**EXERCISE DIRECTIONS**
Counting every line in the records below that holds "month", give the total and add nothing.

Top of DATA SHOWN

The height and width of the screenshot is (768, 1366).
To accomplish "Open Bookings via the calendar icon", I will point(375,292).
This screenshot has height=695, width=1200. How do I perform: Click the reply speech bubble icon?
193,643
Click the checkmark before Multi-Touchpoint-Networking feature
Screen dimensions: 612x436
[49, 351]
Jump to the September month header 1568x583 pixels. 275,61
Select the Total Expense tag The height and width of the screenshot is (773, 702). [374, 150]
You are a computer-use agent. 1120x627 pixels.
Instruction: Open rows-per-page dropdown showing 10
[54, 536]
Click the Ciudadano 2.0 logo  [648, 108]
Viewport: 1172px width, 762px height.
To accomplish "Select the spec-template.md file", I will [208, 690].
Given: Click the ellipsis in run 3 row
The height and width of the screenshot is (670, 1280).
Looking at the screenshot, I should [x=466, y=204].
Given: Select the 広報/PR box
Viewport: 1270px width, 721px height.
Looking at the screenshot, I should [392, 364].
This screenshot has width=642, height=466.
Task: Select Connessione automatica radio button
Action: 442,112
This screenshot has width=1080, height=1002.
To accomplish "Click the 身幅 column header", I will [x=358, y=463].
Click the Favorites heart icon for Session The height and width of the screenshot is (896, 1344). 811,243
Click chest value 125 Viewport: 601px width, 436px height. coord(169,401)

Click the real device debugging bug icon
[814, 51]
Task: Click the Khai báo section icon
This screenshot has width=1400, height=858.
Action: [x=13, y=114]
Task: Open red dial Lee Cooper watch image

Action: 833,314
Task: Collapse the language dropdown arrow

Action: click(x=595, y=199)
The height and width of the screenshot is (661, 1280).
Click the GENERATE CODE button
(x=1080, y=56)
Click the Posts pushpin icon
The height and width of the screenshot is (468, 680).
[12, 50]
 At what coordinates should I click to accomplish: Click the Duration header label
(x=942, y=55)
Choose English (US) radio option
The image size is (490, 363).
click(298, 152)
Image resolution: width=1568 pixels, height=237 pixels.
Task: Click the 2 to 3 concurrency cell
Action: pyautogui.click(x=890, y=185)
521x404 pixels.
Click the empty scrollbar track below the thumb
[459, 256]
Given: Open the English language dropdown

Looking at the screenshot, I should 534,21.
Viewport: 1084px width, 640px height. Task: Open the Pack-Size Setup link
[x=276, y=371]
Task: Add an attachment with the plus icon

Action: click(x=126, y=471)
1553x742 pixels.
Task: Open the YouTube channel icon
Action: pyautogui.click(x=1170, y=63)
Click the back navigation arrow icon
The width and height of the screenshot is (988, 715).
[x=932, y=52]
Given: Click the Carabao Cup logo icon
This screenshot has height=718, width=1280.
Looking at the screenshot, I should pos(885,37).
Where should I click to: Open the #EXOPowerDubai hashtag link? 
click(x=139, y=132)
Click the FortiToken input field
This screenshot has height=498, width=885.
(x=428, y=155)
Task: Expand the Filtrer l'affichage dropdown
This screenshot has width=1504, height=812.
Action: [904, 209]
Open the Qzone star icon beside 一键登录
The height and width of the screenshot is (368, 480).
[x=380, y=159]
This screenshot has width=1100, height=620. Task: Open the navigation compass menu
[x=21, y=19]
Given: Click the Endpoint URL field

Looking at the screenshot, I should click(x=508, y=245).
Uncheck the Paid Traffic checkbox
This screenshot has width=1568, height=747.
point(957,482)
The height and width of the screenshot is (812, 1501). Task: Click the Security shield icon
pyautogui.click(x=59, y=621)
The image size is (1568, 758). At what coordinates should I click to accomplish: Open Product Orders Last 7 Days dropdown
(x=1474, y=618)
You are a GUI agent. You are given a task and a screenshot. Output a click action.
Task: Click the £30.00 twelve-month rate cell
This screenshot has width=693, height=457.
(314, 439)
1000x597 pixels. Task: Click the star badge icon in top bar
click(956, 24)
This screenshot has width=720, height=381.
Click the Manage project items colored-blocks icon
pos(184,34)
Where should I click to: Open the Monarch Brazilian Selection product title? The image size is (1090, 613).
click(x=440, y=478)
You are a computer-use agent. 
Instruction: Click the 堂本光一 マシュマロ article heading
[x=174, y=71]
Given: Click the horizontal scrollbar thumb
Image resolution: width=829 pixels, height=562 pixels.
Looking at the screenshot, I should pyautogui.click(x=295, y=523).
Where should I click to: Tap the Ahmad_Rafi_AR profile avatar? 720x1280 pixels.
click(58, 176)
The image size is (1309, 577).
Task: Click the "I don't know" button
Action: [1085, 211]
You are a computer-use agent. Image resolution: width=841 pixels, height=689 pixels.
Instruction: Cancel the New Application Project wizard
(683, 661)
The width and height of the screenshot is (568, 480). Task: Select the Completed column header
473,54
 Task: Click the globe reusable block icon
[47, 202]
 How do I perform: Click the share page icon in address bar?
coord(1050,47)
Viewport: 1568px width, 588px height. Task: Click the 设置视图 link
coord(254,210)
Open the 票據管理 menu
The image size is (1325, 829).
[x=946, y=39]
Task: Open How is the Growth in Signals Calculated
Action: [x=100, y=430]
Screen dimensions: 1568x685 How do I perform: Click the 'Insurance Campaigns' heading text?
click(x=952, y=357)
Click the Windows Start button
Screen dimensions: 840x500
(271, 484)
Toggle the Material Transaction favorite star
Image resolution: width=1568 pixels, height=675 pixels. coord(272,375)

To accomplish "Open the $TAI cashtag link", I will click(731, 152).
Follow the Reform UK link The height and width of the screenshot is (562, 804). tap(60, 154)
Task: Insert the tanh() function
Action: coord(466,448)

Bottom of DATA SHOWN

**ANSWER SECTION**
2